## Énoncé 1:
D'après le texte sur la Gamescom, pour quelle raison l'auteur a-t-il laissé Jorris et Gary publier leurs articles avant lui ? Répondez en une ou deux phrases.
## Énoncé 2:
Résumez le texte sur la Gamescom en deux phrases.
## Énoncé 3:
Selon le texte sur la Gamescom, quel engin était exposé cette année sur le stand public de Farming Simulator ?

## Texte fourni:
Mon tour est venu. J’ai prétexté mon éducation toute helvétique pour laisser humblement la priorité à Jorris, Gary et leurs articles, pour me barrer en réalité me la couler douce en Sardaigne. Maintenant qu’ils ont presque tout publié et que la température n’est de loin plus celle des plages italiennes, c’est à moi de m’y coller et de vous raconter ma Gamescom. On va donc commencer par un baptême du feu qui nous attendait au tournant depuis bien longtemps: un rendez-vous de présentation pour Farming Simulator. Suivi de près par Project Motor Racing.
Pour poser un peu le contexte, c’est un « running gag » entre nous depuis des années, on se lance le défi d’aller assister à une présentation de Farming Simulator, ou de passer sur leur stand public qui s’impose fièrement en exposant régulièrement des machines agricoles tailles réelles (cette année, ils avaient le plus gros tracteur existant en Europe et je ne l’ai même pas vu). Quel élitisme snob ces journalistes! En plus, c’est un jeu suisse, rappelons-le, qui se moissonne par champs entiers à chaque nouvel épisode. Les métaphores agricoles vont être un peu foireuses, je le sens. C’est donc en 2025 que la rencontre aura finalement eu lieu et je me suis pointé avec un grand sourire candide chez Giants Software. L’impression que j’allais passer comme un rite de passage ou un adoubement.

## Données:
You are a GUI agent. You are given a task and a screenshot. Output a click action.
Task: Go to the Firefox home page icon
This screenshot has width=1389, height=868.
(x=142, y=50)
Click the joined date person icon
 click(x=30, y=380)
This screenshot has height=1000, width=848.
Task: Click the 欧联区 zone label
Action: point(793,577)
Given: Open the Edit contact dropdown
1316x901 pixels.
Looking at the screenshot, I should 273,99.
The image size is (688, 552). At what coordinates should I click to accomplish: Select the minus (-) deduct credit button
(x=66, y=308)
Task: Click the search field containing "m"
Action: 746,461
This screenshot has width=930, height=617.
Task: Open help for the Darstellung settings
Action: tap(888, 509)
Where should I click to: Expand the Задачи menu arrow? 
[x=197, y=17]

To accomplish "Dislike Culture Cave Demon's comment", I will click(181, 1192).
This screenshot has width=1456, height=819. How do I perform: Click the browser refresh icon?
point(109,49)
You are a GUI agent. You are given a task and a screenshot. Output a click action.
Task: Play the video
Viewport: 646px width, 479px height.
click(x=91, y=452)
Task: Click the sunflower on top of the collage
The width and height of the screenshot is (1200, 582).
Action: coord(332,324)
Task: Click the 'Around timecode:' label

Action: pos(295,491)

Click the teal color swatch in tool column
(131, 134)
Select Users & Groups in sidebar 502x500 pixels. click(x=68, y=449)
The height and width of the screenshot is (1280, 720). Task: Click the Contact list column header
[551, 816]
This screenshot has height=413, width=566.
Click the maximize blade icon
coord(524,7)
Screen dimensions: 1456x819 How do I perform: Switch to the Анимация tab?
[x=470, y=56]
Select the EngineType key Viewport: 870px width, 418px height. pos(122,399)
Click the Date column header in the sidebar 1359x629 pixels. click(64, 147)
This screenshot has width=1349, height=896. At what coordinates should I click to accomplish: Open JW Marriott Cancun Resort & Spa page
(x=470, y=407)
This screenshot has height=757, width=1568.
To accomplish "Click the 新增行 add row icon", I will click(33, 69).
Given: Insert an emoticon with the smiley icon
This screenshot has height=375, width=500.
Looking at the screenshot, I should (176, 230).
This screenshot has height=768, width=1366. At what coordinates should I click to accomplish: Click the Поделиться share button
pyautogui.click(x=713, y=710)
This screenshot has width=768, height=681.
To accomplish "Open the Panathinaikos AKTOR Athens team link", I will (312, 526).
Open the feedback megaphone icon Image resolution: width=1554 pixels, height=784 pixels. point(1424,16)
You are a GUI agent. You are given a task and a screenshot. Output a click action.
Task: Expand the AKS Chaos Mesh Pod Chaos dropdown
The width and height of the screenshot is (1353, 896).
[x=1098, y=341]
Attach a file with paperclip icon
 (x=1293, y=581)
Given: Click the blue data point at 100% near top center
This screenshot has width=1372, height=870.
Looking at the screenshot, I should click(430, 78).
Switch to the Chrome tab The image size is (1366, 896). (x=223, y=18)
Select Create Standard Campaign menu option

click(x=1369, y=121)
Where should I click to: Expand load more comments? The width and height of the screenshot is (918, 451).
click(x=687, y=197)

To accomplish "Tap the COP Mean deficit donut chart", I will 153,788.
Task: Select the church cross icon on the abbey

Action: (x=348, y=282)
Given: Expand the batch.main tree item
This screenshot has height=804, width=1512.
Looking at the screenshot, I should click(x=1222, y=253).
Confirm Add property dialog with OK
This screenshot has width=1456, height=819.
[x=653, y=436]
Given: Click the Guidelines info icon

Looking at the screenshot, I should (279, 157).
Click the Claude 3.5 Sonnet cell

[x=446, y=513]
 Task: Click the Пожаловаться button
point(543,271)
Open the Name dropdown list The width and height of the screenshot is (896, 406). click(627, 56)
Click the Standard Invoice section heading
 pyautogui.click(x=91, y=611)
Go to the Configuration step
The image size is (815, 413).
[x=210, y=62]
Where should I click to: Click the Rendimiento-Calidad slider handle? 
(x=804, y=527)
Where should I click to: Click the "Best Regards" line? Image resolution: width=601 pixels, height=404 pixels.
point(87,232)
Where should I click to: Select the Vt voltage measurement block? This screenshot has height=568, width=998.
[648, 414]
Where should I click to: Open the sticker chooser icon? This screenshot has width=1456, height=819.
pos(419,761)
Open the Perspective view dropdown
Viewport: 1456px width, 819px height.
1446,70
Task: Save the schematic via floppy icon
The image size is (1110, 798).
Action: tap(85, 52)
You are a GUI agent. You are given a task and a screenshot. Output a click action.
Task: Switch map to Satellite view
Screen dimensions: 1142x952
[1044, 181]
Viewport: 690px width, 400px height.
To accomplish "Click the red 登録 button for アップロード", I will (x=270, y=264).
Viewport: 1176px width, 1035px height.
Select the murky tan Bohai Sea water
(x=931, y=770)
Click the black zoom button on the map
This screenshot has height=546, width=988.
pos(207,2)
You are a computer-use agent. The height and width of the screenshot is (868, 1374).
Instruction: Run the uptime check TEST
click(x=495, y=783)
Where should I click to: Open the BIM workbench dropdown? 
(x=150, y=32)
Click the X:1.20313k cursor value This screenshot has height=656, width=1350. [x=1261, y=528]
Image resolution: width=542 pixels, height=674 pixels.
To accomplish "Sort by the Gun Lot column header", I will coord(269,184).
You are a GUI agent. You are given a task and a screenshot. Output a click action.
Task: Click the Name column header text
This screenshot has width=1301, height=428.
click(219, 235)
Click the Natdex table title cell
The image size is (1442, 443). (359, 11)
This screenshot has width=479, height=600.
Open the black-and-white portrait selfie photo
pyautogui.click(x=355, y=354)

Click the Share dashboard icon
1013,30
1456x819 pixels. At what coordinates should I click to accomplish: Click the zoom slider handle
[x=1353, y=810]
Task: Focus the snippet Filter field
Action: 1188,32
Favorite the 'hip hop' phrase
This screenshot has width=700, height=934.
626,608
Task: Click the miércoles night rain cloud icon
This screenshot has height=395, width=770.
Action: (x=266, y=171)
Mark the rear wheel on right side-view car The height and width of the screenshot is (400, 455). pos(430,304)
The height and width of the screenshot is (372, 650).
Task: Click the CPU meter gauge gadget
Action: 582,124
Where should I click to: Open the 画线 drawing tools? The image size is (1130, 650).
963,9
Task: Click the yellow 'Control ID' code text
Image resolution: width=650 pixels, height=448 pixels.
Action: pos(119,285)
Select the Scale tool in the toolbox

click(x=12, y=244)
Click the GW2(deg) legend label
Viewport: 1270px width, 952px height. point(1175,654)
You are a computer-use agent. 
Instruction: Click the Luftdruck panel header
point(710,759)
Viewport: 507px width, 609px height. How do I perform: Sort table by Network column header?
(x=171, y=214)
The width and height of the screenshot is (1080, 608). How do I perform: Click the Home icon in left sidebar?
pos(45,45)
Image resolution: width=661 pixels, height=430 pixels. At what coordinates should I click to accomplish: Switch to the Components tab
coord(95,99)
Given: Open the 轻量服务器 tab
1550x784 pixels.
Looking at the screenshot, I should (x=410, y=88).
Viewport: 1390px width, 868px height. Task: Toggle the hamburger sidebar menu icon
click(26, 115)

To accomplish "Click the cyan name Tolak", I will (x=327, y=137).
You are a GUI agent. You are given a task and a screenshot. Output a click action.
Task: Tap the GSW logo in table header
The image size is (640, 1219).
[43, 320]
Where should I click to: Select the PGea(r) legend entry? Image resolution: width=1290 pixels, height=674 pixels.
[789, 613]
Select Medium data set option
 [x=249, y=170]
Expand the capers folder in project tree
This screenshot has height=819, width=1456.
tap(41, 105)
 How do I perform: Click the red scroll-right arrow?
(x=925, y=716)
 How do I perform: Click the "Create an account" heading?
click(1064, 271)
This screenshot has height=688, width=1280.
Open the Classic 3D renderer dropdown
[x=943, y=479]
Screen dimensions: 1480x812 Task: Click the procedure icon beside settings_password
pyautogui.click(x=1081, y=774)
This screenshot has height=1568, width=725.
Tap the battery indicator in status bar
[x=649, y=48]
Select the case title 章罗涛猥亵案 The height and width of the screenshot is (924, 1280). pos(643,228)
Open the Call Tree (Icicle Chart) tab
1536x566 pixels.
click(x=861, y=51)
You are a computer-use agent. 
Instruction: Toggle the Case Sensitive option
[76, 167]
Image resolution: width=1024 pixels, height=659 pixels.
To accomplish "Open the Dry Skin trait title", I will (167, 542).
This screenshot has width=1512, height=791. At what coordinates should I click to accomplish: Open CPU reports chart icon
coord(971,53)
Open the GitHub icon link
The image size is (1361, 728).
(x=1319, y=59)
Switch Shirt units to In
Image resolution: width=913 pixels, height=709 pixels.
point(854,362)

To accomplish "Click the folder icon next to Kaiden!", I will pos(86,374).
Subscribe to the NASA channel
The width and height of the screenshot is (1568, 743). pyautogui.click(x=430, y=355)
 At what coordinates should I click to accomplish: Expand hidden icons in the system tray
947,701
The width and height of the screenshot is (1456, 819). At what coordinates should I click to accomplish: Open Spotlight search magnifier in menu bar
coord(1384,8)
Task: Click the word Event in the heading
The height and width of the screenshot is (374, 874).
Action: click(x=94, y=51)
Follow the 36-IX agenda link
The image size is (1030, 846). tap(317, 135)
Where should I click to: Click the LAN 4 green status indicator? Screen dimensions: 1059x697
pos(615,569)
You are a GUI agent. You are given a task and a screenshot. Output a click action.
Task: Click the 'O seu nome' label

## Corrigé 1:
Il a pris pour prétexte son éducation suisse pour leur laisser humblement la priorité. En réalité, il voulait partir se la couler douce en Sardaigne.

## Corrigé 2:
L'auteur raconte enfin sa Gamescom, en commençant par une présentation de Farming Simulator, suivie de Project Motor Racing. Assister à une présentation de ce jeu suisse était depuis des années un défi pour rire entre eux, et la rencontre avec Giants Software a finalement eu lieu en 2025.

## Corrigé 3:
Le plus gros tracteur existant en Europe.